A novembre dello scorso anno il mio compagno ha trovato un piccolo uccello ancora implume nel giardino condominiale, probabilmente era caduto dal suo nido.
Lo ha raccolto da terra giusto in tempo, prima che un gatto lo divorasse. Non sapendo cosa fare, era la sua prima esperienza con un pennuto, lo ha messo al sicuro dentro una cassettina nel sottoscala del nostro giardinetto, in attesa che tornassi e decidessimo come comportarci.
Ho suggerito di provare a tenerlo con noi qualche giorno. Non era poi così piccolo, doveva rinnovare la metà delle piume e sviluppare le ali, altresì, era in grado di nutrirsi per conto proprio.
“Ma a quale specie appartiene?” c siamo chiesti. Un passerotto di sicuro non è, troppo grande e scuro per essere uno storno. “Guarda il suo becco… se fosse una cornacchia?” azzardo.
Appena il venditore di un negozio di animali ha visto la sua foto, ha affermato con assoluta certezza che si trattava di un cucù. Proprio così, ci eravamo imbattuti in un cuculo. Parte allora la ricerca in rete delle immagini di pulcini di cucù: “Sì è proprio lui, guarda il becco, lo stesso colore delle piume. Un cucù, che bello!” ci convinciamo, il mio compagno, mio figlio e io. L’idea di poter crescere un cucù ci ha talmente entusiasmati che seppure ci fossero state delle discrepanze tra il nostro pulcino e i cucù delle foto, non ce ne saremmo accorti.
Il pulcino, come ho detto, mangiava da solo, abbiamo scelto del mangime adatto a lui, introdotto un beverino nella gabbia e affibbiato un nome: inizialmente Cucù, poi mio figlio ha imposto il suo, doveva essere Ada. “Non m’importa se sia femmina o maschio”, ha detto, “Ada è un nome corto, arriverà subito quando la chiamiamo!”
Si trattava adesso di farlo crescere cercando di non umanizzarlo troppo, altrimenti addio alla sua libertà.
I primi giorni ci limitavamo a cambiargli l’acqua, il mangime, la carta alla base della gabbia ma, a un certo punto, è stato più forte di me.
Ada, ma che bella che sei, passerottina!” Ho esordito una mattina. Lo so era un cuculo ma ormai è un’abitudine per me chiamare tutti gli animali con il nomignolo passerottino, facevo così anche con mio figlio quando era piccolo.
E una volta e due e tre e quattro, alla fine il cuculo comincia a reagire. Mi sarei aspettata un consueto cucù cucù cucù invece ha emesso qualche tenue pigolio.

### CONSEGNA 1
Ricopia tali e quali le righe dei record che vanno dalla riga contenente "playground [307, 818]" fino alla fine dei record, entrambi gli estremi inclusi.
I record non hanno alcun legame con il testo.

(Record sulle coordinate di destinazione)
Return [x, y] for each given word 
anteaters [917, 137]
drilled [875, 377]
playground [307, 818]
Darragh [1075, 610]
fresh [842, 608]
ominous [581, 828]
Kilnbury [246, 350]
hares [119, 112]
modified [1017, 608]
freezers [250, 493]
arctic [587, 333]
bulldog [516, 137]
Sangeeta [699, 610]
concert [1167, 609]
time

### CONSEGNA 2
Nel racconto sul pulcino di cuculo, chi ha stabilito che l'uccello era un cucù?

### RISPOSTA 1
playground [307, 818]
Darragh [1075, 610]
fresh [842, 608]
ominous [581, 828]
Kilnbury [246, 350]
hares [119, 112]
modified [1017, 608]
freezers [250, 493]
arctic [587, 333]
bulldog [516, 137]
Sangeeta [699, 610]
concert [1167, 609]
time

### RISPOSTA 2
Il venditore di un negozio di animali, appena ne ha visto la foto.